|
> If anything, they seem to have thrown the bulldozer innovations out of the window That's basically the point of Zen, Bulldozer was an architectural dead-end that wasn't going anywhere. Besides, it's not like Intel have massively innovated since Sandybridge. Ivy, Haswell, Broadwell and Skylake are little more than successive perfections of the Sandybridge architecture. It's hard to tell from the slides, but it looks like Zen is a much wider architecture than Intel, with 10 execution ports (4 ALU, 2 AGU, 2 FP ADD, 2 FP MUL). Sandybridge had 6, Haswell and later have 8 execution ports. Bulldozer had 4 integer execution ports plus 2 float ports, which are shared between each pair of cores. The most interesting thing about those slides is the layout of the blocks marked "Scheduler". Intel chips all have a single scheduler, Bulldozer had one float scheduler (shared) and one integer scheduler. But I'm counting 7 schedulers on the Zen slides, one float scheduler managing the 4 floating point execution ports and 6 integer schedulers, one for each execution port. |
The text mentions it has to fuse the four FP ports to do a single 256-bit AVX per cycle. This is significantly less wide than Intel architectures (half/quarter). We can interpret the width thus as 4+2+1 ports, which is in the Haswell ballpark.
What is maybe more telling here is the 16-byte load/stores, Haswell is doing 32-byte at the same rate. It points to Zen abandoning FP bandwidth in both client and server. Perhaps they want to rely on GPGPU with the on-chip GPU to do compute workloads?

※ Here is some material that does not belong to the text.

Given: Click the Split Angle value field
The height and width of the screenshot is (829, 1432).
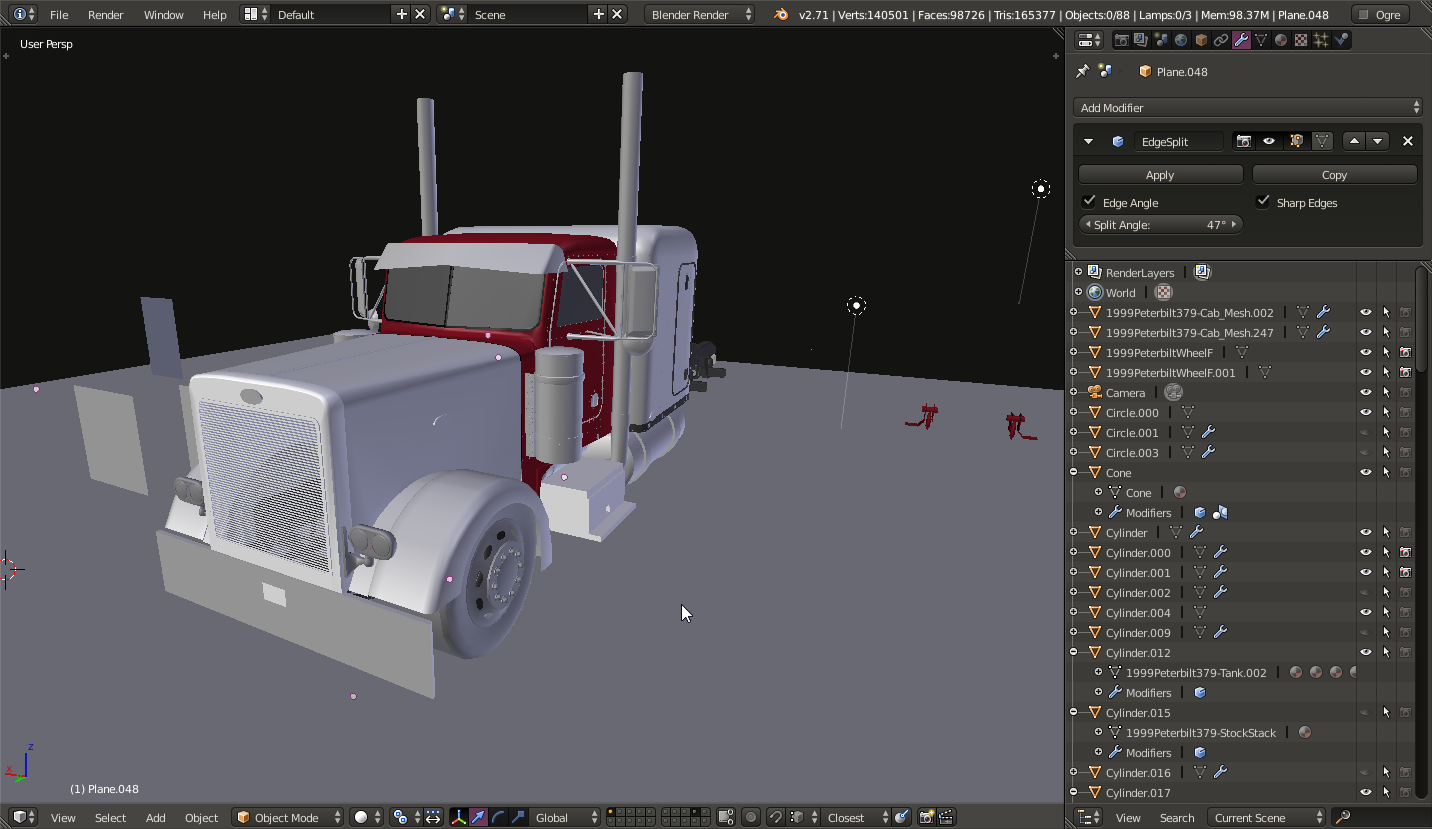Looking at the screenshot, I should pos(1160,225).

> The most interesting thing about those slides is the layout of the blocks marked "Scheduler". Intel chips all have a single scheduler, Bulldozer had one float scheduler (shared) and one integer scheduler. But I'm counting 7 schedulers on the Zen slides, one float scheduler managing the 4 floating point execution ports and 6 integer schedulers, one for each execution port.
Depends what they mean with Scheduler. If it means reservation stations for micro-ops, then that's already the case in other micro-architectures. If Scheduler means assigning micro-ops per port, than there can logically only be a single one.